Re: Transforming the Dstream vs transforming each RDDs in the Dstream.

2014-10-22 Thread Gerard Maas
Thanks Matt,

Unlike the feared RDD operations on the driver, it's my understanding that
these Dstream ops on the driver are merely creating an execution plan for
each RDD.
My question still remains: Is it better to foreachRDD early in the process
or do as much Dstream transformations before going into the foreachRDD
call?

Maybe this will require some empirical testing specific to each
implementation?

-kr, Gerard.


On Mon, Oct 20, 2014 at 5:07 PM, Matt Narrell matt.narr...@gmail.com
wrote:

 http://spark.apache.org/docs/latest/streaming-programming-guide.html

 foreachRDD is executed on the driver….

 mn

 On Oct 20, 2014, at 3:07 AM, Gerard Maas gerard.m...@gmail.com wrote:

 Pinging TD  -- I'm sure you know :-)

 -kr, Gerard.

 On Fri, Oct 17, 2014 at 11:20 PM, Gerard Maas gerard.m...@gmail.com
 wrote:

 Hi,

 We have been implementing several Spark Streaming jobs that are basically
 processing data and inserting it into Cassandra, sorting it among different
 keyspaces.

 We've been following the pattern:

 dstream.foreachRDD(rdd =
 val records = rdd.map(elem = record(elem))
 targets.foreach(target = records.filter{record =
 isTarget(target,record)}.writeToCassandra(target,table))
 )

 I've been wondering whether there would be a performance difference in
 transforming the dstream instead of transforming the RDD within the dstream
 with regards to how the transformations get scheduled.

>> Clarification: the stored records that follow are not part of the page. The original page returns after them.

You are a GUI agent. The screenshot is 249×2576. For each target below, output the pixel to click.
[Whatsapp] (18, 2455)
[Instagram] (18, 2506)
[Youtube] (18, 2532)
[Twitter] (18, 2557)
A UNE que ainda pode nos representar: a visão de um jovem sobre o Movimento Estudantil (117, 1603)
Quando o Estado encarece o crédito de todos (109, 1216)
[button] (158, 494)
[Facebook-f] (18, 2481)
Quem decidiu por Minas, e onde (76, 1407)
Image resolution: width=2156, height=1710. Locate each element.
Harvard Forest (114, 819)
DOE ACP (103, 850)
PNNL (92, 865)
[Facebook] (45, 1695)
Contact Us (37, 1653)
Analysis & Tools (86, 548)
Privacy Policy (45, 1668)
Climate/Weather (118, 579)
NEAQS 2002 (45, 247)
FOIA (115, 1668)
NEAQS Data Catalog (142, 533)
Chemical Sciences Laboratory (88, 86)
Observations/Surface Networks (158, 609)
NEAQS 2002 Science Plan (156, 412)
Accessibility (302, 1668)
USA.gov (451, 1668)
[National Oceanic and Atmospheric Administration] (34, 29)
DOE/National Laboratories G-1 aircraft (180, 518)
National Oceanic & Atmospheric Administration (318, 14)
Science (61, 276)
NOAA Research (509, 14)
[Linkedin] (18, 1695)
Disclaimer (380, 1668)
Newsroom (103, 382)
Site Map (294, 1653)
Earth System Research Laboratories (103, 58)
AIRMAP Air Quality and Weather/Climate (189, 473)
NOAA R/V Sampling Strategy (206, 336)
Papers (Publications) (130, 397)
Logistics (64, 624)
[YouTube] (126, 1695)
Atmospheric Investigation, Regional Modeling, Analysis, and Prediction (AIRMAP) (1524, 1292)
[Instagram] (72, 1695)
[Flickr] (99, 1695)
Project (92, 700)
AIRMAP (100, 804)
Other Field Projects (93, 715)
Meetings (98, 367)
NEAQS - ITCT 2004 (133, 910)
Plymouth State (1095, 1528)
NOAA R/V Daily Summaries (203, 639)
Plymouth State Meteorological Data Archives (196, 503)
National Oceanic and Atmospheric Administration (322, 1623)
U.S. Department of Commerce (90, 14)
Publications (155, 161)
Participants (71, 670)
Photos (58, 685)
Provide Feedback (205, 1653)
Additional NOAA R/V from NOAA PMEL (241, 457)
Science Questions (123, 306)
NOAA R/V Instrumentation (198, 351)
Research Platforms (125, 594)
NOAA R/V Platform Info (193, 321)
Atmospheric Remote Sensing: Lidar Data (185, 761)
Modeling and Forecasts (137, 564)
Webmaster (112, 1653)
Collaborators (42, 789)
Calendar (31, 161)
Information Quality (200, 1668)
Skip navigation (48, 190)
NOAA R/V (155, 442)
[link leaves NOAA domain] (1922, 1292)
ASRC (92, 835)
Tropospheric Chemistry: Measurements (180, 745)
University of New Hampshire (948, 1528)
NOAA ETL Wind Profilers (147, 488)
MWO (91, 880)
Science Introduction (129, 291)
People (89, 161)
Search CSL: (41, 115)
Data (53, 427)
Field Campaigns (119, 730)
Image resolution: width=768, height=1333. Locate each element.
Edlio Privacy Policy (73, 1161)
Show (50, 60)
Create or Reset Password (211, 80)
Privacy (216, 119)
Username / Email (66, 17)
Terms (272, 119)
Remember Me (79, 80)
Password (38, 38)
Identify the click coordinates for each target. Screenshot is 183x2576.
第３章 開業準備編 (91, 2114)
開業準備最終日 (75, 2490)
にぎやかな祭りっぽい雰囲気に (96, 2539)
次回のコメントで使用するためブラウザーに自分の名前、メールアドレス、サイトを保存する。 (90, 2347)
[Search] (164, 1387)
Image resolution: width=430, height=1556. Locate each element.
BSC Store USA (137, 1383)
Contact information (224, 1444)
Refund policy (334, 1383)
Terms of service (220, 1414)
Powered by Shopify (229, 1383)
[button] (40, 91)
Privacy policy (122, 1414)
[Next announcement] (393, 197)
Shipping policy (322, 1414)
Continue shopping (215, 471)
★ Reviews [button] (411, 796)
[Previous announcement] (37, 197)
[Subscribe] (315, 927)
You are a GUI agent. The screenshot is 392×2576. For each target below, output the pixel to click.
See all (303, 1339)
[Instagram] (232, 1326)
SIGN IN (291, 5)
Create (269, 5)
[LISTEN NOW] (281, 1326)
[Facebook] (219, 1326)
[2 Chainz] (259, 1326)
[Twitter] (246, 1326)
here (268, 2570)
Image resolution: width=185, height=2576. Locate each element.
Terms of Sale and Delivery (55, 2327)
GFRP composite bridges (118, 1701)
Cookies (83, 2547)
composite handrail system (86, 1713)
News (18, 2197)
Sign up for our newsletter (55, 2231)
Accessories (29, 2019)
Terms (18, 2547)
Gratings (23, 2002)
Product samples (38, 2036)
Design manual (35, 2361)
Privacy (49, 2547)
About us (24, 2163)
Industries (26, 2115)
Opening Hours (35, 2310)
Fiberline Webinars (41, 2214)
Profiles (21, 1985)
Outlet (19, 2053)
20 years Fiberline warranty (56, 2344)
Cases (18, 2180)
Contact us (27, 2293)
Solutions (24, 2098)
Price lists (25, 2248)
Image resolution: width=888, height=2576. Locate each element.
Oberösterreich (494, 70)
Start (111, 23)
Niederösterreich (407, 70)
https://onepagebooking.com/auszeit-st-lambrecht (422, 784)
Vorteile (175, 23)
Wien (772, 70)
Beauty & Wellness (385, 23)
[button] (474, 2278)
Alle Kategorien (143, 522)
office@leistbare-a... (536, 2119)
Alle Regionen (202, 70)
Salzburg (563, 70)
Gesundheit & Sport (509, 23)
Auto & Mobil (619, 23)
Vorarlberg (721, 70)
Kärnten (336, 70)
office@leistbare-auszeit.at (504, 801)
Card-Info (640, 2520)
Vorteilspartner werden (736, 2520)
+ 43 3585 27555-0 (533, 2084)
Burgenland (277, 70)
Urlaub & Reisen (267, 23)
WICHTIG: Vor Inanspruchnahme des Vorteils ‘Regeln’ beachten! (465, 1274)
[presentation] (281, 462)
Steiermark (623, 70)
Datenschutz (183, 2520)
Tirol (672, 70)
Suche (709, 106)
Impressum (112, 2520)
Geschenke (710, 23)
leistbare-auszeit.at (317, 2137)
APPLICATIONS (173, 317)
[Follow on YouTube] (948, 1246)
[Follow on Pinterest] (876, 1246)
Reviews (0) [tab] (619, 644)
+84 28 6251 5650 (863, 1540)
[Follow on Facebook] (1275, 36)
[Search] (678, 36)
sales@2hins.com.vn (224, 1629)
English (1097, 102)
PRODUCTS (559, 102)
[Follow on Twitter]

 Instead of the RDD-centric computation, I could transform the dstream
 until the last step, where I need an rdd to store.
 For example, the  previous  transformation could be written as:

 val recordStream = dstream.map(elem = record(elem))
 targets.foreach{target = recordStream.filter(record =
 isTarget(target,record)).foreachRDD(_.writeToCassandra(target,table))}

 Would  be a difference in execution and/or performance?  What would be
 the preferred way to do this?

 Bonus question: Is there a better (more performant) way to sort the data
 in different buckets instead of filtering the data collection times the
 #buckets?

 thanks,  Gerard.






Re: Transforming the Dstream vs transforming each RDDs in the Dstream.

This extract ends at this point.